Unimpressive Olympic Sports of Yore

Every two years, I always watch in awe of the Olympians who are the greatest athletes in their respective sports. “How do you throw a javelin stick that far?” “How do you run so fast so far in less than 10 seconds?” “How are you doing a proper push-up on a v high bar?” “How are you swimming a marathon in the sea with jellyfish?” These are just a few questions I ask myself when tuning in to these Games.
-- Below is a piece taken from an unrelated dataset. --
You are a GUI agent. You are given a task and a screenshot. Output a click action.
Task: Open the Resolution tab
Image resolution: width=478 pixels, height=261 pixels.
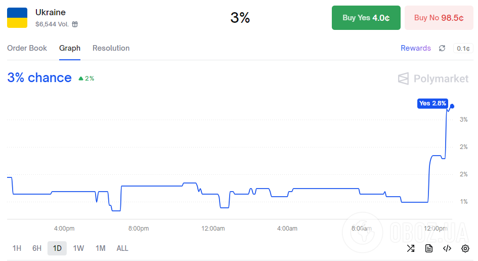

Of course the skill level of any Olympian is impressive, but the athletes of the first Olympiad are amateurs compared to those in 2016. This improvement is so drastic in some sports that it seems ridiculous to even call it an Olympic sport. For example: Men’s vault in 1932 (see video here).

Homeboy just leaped over the vault while the South Korean dude did a bunch of flip-a-doos (technical term, don’t worry about it), and I guarantee you the crowds at both Olympics had their jaws dropped. Here are a few more sports from back in the day that aren’t as impressive as they are now. Also, I’m convinced we can do half of these if we tried really hard.

 

Tug of War

Tug of War is obviously not a sport anymore, and maybe it’s because it doesn’t require a lot of technical skill? Yes, you need extreme strength, but if it’s a sport kids play in elementary school when the gym teacher doesn’t really want to put too much effort in, it shouldn’t be a real sport.

Women’s Team Gymnastics

The sport of gymnastics has come far from the 1900s. Back then, large groups of gymnasts represented each country and took to the center of an outdoor field to do… gymnastics? Or rather really graceful dance/tai chi movements. Meanwhile, the men performed on actual apparatus like vault and parallel bars. See: The Margaret Abbott Awards.

Water Motorsports

Literal motorboating was only a sport at the 1908 Olympics, and it was discontinued for good reason – officials decided they were not ready for motorized competition. The race was comprised of five laps around an eight nautical mile course. Unlike a water sport like kayaking, athletes didn’t have hurdles or gates they had to clear, and also they had the assistance of a motor. I mean, have you seen the arms on Olympic rowers?

Croquet

Is it because I don’t understand why croquet is a thing people play in the first place? Yeah, probably. Like motorboating, croquet only lasted once, played during the 1900 Summer Games in Paris. Those French, man.

Live Pigeon Shooting

Look. We hate pigeons too, but this just seems a little extra. The 1900 gold medalist killed a whopping 21 pigeons. RIP.

Alpinism

When we were teens, one of our favorite gym class units was “orienteering.” Basically, we were sent into the large field between our school and our school’s abandoned priest mansion with a compass and had to follow directions. It was arguably athletic (we walked?) but definitely not a sport. Alpinism is like the Olympic version of that. In short, they climbed a mountain. Impressive, yes. Sport? Nah.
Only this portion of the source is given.